___ Data rows ___

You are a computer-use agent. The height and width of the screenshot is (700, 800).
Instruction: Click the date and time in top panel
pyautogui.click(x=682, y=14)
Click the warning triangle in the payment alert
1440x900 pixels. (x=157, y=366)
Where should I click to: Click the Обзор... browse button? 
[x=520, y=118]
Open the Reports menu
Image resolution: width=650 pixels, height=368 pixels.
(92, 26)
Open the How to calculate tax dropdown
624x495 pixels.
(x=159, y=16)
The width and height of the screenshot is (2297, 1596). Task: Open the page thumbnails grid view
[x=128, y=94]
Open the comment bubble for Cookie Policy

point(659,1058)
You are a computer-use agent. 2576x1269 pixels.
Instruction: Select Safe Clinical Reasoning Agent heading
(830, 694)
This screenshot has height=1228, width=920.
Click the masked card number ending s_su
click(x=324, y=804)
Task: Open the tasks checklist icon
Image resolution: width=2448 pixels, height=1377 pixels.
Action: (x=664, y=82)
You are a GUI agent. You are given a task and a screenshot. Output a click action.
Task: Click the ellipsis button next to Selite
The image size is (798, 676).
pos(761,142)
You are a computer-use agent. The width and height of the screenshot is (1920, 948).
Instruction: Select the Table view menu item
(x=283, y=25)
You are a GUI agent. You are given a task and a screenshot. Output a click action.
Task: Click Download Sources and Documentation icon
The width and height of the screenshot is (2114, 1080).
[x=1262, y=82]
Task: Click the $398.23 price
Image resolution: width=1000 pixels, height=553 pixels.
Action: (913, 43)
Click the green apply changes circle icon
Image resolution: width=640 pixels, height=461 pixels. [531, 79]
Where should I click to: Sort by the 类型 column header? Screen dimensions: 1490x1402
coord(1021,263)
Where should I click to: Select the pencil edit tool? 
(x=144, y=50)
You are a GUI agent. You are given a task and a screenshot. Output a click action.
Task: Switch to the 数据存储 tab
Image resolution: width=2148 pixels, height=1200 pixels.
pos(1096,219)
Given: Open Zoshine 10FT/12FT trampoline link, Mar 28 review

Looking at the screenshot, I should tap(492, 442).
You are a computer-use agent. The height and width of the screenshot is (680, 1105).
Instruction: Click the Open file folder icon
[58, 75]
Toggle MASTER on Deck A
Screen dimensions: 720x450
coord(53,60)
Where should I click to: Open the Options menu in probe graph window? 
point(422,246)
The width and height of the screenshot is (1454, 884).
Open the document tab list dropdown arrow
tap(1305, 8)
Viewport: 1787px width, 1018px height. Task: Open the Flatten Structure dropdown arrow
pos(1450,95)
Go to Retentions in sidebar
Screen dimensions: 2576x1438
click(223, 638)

___

What is expected:
Update the records from the line containing "Viewport: 1787px width, 1018px" through the end of the records, changing "Flatten Structure" to "Collapse Structure" and leaving everything else as it is.

In response:
Viewport: 1787px width, 1018px height. Task: Open the Collapse Structure dropdown arrow
pos(1450,95)
Go to Retentions in sidebar
Screen dimensions: 2576x1438
click(223, 638)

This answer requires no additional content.